Out-Law News 2 min. read
27 Feb 2014, 1:55 pm
Oil and Gas UK said that its report "highlighted the contradictions currently at play" in the sector, where government tax allowances are driving record investment but rising costs are discouraging exploration. It said that this week's report from an industry expert containing recommendations to maximise production from the remaining UKCS oil reserves was therefore a "welcome and timely" intervention.
"Even if currently planned wells proceed, the rate of drilling is still too low to recover even a fraction of the estimated 6-9 billion barrels yet to be found," said Malcolm Webb, Oil and Gas UK's chief executive. "Britain's waters contain an abundance of oil and gas yet to be found and it is critical we find the means to turn the current state of exploration around. Rig availability and access to capital are the two main barriers noted by our members."
"This industry is being challenged on a number of fronts. It is crucial to address rising costs and improve our capital efficiency. However, without greatly increased exploration success, more conversion of discoveries into production, a significant improvement in productivity and a willingness to deploy enhanced oil recovery, we will not realise the full economic potential of our country's natural resources," he said.
The findings of the survey were based on the latest data from all the exploration and production companies operating in the UK.
Oil and Gas UK recorded record expenditure of £14.4 billion in 2013, combined with better than expected production. An average of 1.43 million barrels of oil equivalent per day (boepd) was produced in 2013 according to its figures, 8% lower than 2012 but significantly better than the average yearly decline of 15% between 2010 and 2012. Production is expected to pick up further in 2014 due to improved production efficiency, while capital expenditure by firms is expected to reach around £13bn or the second highest level on record, the industry body said.
Production is forecast to rise gradually to around 1.7m boepd by 2018, in part due to the 25 new fields that are expected to come onstream over the next two years, according to the report. However, Oil and Gas UK warned that 40% of production would come from new field developments by this point, underlining the importance of finding new reserves and bringing them into production. The fact that only 15 exploration wells were drilled in 2013, continuing the steep downward trend since 2008 when 44 exploration wells were drilled, highlighted the scale of the problem, the industry body said.
"This is just one of the apparent contradictions in the UKCS today," the report said. "There is record investment, a quarter of which is accounted for by just four large fields. The production outlook, boosted by the introduction of field tax allowances, looks encouraging yet the survey finds fewer barrels in production, under development or being considered for investment than last year. Of the 10.7 billion boe currently in company plans, four billion boe of these have yet to secure investment and proven reserves have fallen sharply from 7.1 billion boe in 2013 to 6.6 billion boe in 2014."

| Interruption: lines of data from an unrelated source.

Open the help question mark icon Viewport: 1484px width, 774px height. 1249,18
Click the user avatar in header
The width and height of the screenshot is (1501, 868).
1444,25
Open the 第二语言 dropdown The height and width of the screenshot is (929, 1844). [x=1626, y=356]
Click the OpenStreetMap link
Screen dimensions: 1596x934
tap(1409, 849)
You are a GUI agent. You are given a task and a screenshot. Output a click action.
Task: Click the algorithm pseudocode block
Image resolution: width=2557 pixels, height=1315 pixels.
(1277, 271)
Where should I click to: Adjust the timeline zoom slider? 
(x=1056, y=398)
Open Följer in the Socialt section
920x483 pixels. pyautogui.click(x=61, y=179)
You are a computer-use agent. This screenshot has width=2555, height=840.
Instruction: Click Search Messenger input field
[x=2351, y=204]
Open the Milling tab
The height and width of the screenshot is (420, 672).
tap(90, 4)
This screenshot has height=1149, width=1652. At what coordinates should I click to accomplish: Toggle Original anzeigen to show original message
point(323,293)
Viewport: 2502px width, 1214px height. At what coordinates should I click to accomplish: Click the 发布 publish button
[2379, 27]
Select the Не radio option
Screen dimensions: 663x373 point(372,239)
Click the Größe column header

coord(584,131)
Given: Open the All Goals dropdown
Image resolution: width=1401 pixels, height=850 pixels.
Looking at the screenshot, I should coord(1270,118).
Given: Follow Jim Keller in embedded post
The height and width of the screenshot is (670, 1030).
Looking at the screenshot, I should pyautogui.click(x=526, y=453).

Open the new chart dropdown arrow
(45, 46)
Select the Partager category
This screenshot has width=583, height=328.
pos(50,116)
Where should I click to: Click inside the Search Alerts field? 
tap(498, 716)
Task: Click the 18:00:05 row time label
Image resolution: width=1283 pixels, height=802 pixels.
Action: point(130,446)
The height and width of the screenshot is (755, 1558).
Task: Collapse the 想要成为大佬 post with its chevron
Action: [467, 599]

The report also noted continuing rising costs for UKCS oil and gas operators, which it expected to rise even further in 2014.
On Monday, the UK Prime Minister pledged to 'fast-track' the steps identified by industry expert Sir Ian Wood in his report on the future of the UKCS. Wood has said that quick adoption of his recommendations, which include the creation of a new independent regulator and more cooperation between industry and government, could result in the recovery of between three and four billion more boe than would otherwise have been produced.